As leader of the Nightshades, Banan had spent a lot of time outdoors and looked it. His dark hair and tanned face were a startling contrast to his pale green eyes. He was rugged, he was handsome, and he knew it. He also fancied himself a ladies’ man. Unfortunately the ladies he fancied didn’t always fancy him back, and that was just the way Banan liked it. Murder was his job; rape was what he did for fun.

Banan didn’t look concerned in the least to see himself on the business end of my crossbow. “Ah, Raine, you found us. I should have known you would sniff me out. You were magnificent back there. You performed just as I’d expected—and as my clients were promised. Everybody’s happy.”

The bastard had set me up. Someone wanted to see what I could do, and Banan had set up the audition.

“Well, almost everybody.” Banan’s grin was crooked. He thought it was charming. “My two targets survived, didn’t they?”

“They did.”

The elf shrugged. “Well, if at first you don’t succeed…”

I pushed down the urge to pull the trigger. The girl was too close to Banan for comfort, either mine or hers. The urge didn’t go without a fight. That was fine; I didn’t plan to keep it locked down for long. As soon as I could get her out of my line of fire, I’d give Banan a performance I could be proud of. I’d even put a little magical something extra on the tip of the bolt that’d slice through his shields like hot butter.

I gazed down the bolt’s shaft. I had a gratifyingly clear shot at the space between Banan’s green eyes. He pulled the girl tighter against him. Vegard growled low in the back of his throat, and his magic clawed the air with the sound. Banan ignored him, all of his attention on me. He didn’t consider Vegard much of a threat. His mistake.

“Wouldn’t it be easier to use the Saghred?” Banan taunted me.

“I only use the rock against big trouble. You don’t make my list.” I kept my concentration where it belonged—on the sweet spot between Banan’s eyes. “Let her go.”

The elf smiled. “Not going to happen.”

I held the crossbow steady; my finger tightened on the trigger. “Never hurts to ask first.”

A familiar fire bloomed in the center of my chest. Fire to consume Banan Ryce, and anyone who might step out of a mirror to help him. The fire and the Saghred’s power that fed it blazed under my breastbone, white-hot and raging. Just call it, came the whispered impulse in my mind. The power was mine for the taking. I shoved down the fire and the impulse. I swallowed them hard and held them down. The fire flickered and writhed, trying to get around my will. I pressed harder and it stopped. The tip of the crossbow bolt wavered.

Banan saw it and laughed.

“You want the power—and I know you want me.” His voice was low, compelling. “Put down the crossbow and take me, Raine. Like you have a choice.”

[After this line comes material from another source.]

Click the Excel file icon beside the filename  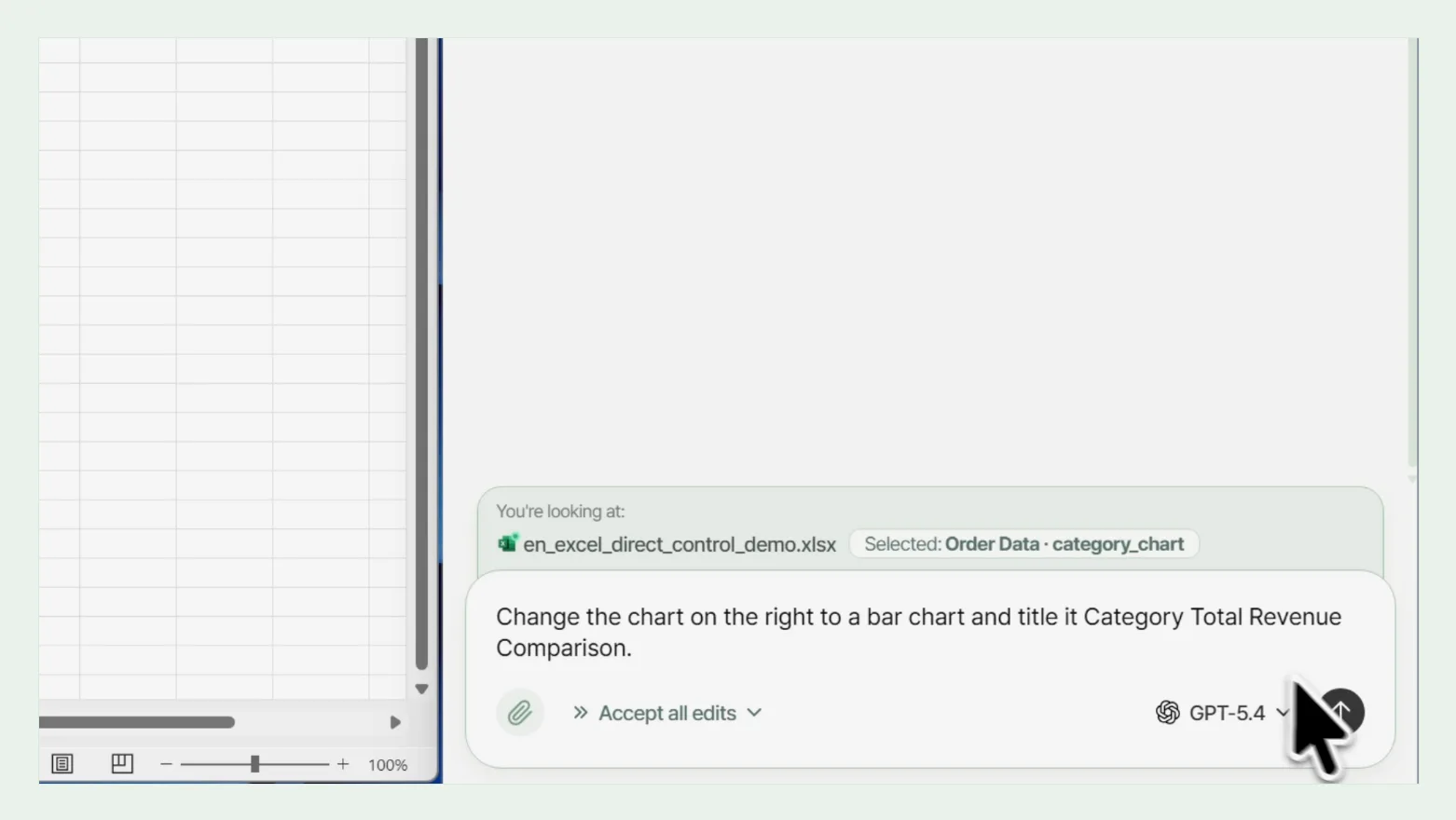coord(507,543)
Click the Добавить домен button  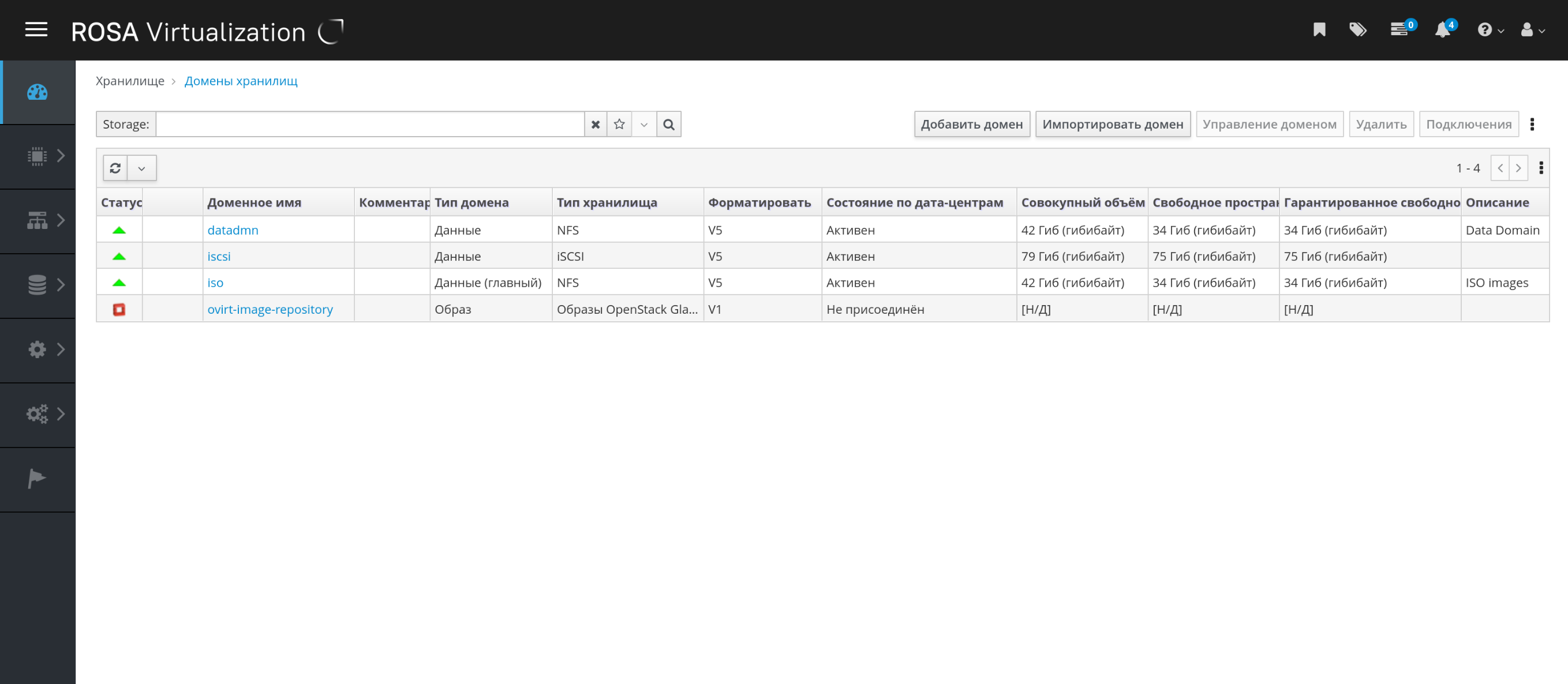pos(971,124)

The fire had diminished to a warm, soft glow, a harmless glow, a glow that only wanted to help me protect the girl. Just to help. Help me. My hands were sweating.

The Saghred was talking to me inside my head. That was impossible. The Saghred was spellbound, under guard, and under lock and key.

Only as long as you want it to be.

It wasn’t a whisper; it wasn’t even a voice. It was the truth. If I willed it, the Saghred would shake off its bindings and destroy Banan Ryce.

Banan faded into the background; so did Vegard and the girl. It was just me and the Saghred. The fire burned and the temptation grew. I clenched my jaw against them both. I would not be used.

My finger tightened on the trigger.

A flash of reflected mirror light blinded me.